*** Entries shown ***
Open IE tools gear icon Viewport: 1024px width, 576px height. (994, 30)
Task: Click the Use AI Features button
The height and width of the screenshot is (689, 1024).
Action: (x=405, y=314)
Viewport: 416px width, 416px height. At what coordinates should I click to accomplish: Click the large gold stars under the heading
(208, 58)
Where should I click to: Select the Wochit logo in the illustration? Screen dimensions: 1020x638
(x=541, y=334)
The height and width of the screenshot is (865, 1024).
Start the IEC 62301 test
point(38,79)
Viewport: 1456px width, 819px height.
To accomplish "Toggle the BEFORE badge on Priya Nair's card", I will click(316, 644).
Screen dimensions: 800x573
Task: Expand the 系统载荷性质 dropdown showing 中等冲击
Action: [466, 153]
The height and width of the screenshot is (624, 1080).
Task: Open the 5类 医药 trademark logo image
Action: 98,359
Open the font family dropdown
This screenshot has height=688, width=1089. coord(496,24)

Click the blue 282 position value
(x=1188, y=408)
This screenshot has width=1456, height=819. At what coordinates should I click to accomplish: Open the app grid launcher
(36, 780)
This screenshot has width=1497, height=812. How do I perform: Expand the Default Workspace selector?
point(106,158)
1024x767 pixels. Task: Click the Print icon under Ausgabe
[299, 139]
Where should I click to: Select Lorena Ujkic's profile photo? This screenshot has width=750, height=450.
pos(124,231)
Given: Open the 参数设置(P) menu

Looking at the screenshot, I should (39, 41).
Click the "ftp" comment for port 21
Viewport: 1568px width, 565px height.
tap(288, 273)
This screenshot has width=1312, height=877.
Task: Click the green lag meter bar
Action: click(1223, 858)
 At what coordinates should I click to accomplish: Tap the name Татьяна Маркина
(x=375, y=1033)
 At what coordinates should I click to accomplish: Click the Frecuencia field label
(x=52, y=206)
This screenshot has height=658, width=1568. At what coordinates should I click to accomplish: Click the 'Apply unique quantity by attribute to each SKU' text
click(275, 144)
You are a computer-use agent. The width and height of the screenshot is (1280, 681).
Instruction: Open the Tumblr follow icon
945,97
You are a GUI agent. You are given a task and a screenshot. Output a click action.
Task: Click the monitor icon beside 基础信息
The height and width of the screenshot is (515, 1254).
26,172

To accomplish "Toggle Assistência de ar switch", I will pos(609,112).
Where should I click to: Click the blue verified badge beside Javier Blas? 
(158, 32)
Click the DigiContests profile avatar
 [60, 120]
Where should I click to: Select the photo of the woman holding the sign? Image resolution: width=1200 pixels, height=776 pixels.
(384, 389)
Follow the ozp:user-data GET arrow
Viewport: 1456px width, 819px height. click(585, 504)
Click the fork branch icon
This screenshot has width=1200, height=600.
*** End of Entries shown ***
▸ What to work on:
Nothing but the lines from the one with "for port 21" through the end of the data above should be reproduced, each exactly, both ends included.

▸ Task output:
Click the "ftp" comment for port 21
Viewport: 1568px width, 565px height.
tap(288, 273)
This screenshot has width=1312, height=877.
Task: Click the green lag meter bar
Action: click(1223, 858)
 At what coordinates should I click to accomplish: Tap the name Татьяна Маркина
(x=375, y=1033)
 At what coordinates should I click to accomplish: Click the Frecuencia field label
(x=52, y=206)
This screenshot has height=658, width=1568. At what coordinates should I click to accomplish: Click the 'Apply unique quantity by attribute to each SKU' text
click(275, 144)
You are a computer-use agent. The width and height of the screenshot is (1280, 681).
Instruction: Open the Tumblr follow icon
945,97
You are a GUI agent. You are given a task and a screenshot. Output a click action.
Task: Click the monitor icon beside 基础信息
The height and width of the screenshot is (515, 1254).
26,172

To accomplish "Toggle Assistência de ar switch", I will pos(609,112).
Where should I click to: Click the blue verified badge beside Javier Blas? 
(158, 32)
Click the DigiContests profile avatar
 [60, 120]
Where should I click to: Select the photo of the woman holding the sign? Image resolution: width=1200 pixels, height=776 pixels.
(384, 389)
Follow the ozp:user-data GET arrow
Viewport: 1456px width, 819px height. click(585, 504)
Click the fork branch icon
This screenshot has width=1200, height=600.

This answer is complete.